I think he’s going to have a year that puts us in a position to win a championship. … I feel a tremendous responsibility to help him define his legacy. And legacies start with championships. And I didn’t take an ‘s’ off that word on purpose — it’s championships.

“I feel a role and a responsibility to help him. Him owning the paint is as good a place to start as any. It’s where my mind has been centered all summer. It’s the messaging that we’ve discussed as a team and with him. We’ve admitted we’re huge; what does that look like? What can we do to exploit our team? And with Joel especially, I think he’s going to have a fantastic season. … I’m really excited to help him improve and grow.

Brown has spoken on both Embiid’s legacy and the desire for him to “live in the paint” more this season multiple times over the past few weeks. He’s determined to get more out of Embiid beyond the fundamental tenets of conditioning and health

Embiid was second in the NBA with 8.1 post ups per game last season, per NBA.com/Stats, and it sounds like Brown wants that number to increase. 

For his part, Embiid has said he wants to be the “greatest to ever do it.” And he was clear during training camp that his preference is to be stationed more down low and less outside of the three-point line. 

“Like I’ve always said before, I don’t like shooting threes,” Embiid said on Oct. 4. “But this year since we’re going to have Ben [Simmons] willing to take those threes, maybe it’s going to put my game more inside. I’m hoping that he will shoot them, so I do my job, what I do inside.”

Brown had no doubt Monday when asked if Embiid will be more of a low-post force this season.

I don’t think it, I know it. When you look at him, he is a unicorn. When we say who is Joel Embiid like, or who is like Joel Embiid — Joel can score in a variety of ways. Is he [Shaquille O’Neal]? He’s got a little bit of that in him. Is he Arvydas Sabonis? That was a pretty multi-dimensional player. Is he Hakeem [Olajuwon]? [Tim] Duncan was a good low-post player and could step out at the elbow or foul line and make a jump shot. 

“When you start trying to put him in a box and say, ‘This is all you are,’ it’s a huge, naïve mistake. It’s a really naïve mistake. Where is he at his best? We get where it is, and we have to center our gravity more in that area of where it is. I think it’s going to equal free throws and kick outs and all of that. But to think that’s the only floor spot where he lives is really recklessly naïve. You go Shaq, Shaq, Shaq — it’s deeper than that. It’s on me as his coach, and on him, to better understand how do I best impact the game, help this team win championships, take off like I want to take off at the start of the year.
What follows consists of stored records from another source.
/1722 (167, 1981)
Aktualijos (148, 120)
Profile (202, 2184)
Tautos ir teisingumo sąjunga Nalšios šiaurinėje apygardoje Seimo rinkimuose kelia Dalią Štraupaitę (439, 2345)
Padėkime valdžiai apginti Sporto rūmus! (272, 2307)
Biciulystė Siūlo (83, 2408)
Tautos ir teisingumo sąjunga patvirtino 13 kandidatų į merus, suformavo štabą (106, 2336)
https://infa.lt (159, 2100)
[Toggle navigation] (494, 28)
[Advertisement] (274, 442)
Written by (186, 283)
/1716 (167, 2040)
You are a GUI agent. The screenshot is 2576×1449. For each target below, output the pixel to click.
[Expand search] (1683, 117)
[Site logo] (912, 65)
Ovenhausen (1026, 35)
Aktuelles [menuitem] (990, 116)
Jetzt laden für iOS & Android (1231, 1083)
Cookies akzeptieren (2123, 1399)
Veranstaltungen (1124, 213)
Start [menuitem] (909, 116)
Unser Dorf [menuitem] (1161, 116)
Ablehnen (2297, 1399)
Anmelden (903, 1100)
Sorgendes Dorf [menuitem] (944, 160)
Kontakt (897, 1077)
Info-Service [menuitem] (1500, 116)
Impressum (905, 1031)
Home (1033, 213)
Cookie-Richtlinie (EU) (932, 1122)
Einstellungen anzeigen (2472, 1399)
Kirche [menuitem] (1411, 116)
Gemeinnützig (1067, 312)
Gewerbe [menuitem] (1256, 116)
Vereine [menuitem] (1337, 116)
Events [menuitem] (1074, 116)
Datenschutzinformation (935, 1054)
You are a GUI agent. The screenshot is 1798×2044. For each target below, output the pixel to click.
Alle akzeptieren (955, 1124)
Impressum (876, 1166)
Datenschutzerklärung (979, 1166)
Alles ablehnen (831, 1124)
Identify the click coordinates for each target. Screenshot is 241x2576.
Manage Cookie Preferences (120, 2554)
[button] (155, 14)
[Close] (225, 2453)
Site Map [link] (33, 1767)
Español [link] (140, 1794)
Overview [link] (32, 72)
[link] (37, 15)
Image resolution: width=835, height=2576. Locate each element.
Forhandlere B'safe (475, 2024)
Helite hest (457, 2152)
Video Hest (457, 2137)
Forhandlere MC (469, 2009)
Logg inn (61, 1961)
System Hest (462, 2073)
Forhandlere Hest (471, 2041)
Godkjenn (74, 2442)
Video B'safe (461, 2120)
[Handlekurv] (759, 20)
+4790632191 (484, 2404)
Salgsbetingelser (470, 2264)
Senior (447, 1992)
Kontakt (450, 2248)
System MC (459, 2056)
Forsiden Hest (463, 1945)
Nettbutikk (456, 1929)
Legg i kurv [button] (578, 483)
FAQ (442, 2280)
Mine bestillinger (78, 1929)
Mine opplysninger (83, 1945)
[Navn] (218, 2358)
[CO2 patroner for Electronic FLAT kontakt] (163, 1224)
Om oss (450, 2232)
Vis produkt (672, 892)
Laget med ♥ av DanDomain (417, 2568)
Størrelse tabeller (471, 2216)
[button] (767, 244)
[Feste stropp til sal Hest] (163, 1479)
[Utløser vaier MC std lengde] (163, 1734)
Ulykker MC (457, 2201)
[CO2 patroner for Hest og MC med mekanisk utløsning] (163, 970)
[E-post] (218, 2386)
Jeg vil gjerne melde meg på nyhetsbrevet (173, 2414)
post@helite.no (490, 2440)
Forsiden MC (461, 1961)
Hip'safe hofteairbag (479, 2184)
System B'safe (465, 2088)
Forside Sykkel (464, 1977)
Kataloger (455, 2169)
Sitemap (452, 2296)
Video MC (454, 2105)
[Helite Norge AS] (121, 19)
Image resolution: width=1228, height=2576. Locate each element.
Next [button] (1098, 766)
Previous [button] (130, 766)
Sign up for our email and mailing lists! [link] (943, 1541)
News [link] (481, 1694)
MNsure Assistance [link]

Sabonis, Olajuwon and O’Neal are all enshrined in the Basketball Hall of Fame. Duncan, who Brown knows well from his time as an assistant coach with the San Antonio Spurs, will surely be inducted in 2020. Brown told NBC Sports Philadelphia last March that the Sixers’ post offense around Embiid “replicates what we did with Duncan for 12 years in San Antonio.” 

While assistant coach Kevin Young said at Brown’s coaches clinic on Sept. 23 that the Sixers plan to run more “Explosion” this season, the free-flowing, improvisational movement off a player in the post that often enabled Simmons to find cutters in 2018-19, the emphasis with Embiid has generally been on having players set at specific starting spots, surrounding the 25-year-old with outlets. 

Embiid said at media day that decision-making out of double teams was one of his focuses during the offseason. He did improve in that area last year, turning the ball over on 13.1 percent of his post-up possessions, the lowest rate of his career. 

Brown and Embiid’s larger ambitions of championships, legacies and the like might sound outlandish to some in isolation. In context, though, there are tangible steps they can take toward those goals.

Both Brown and his big man hope many take place in the paint.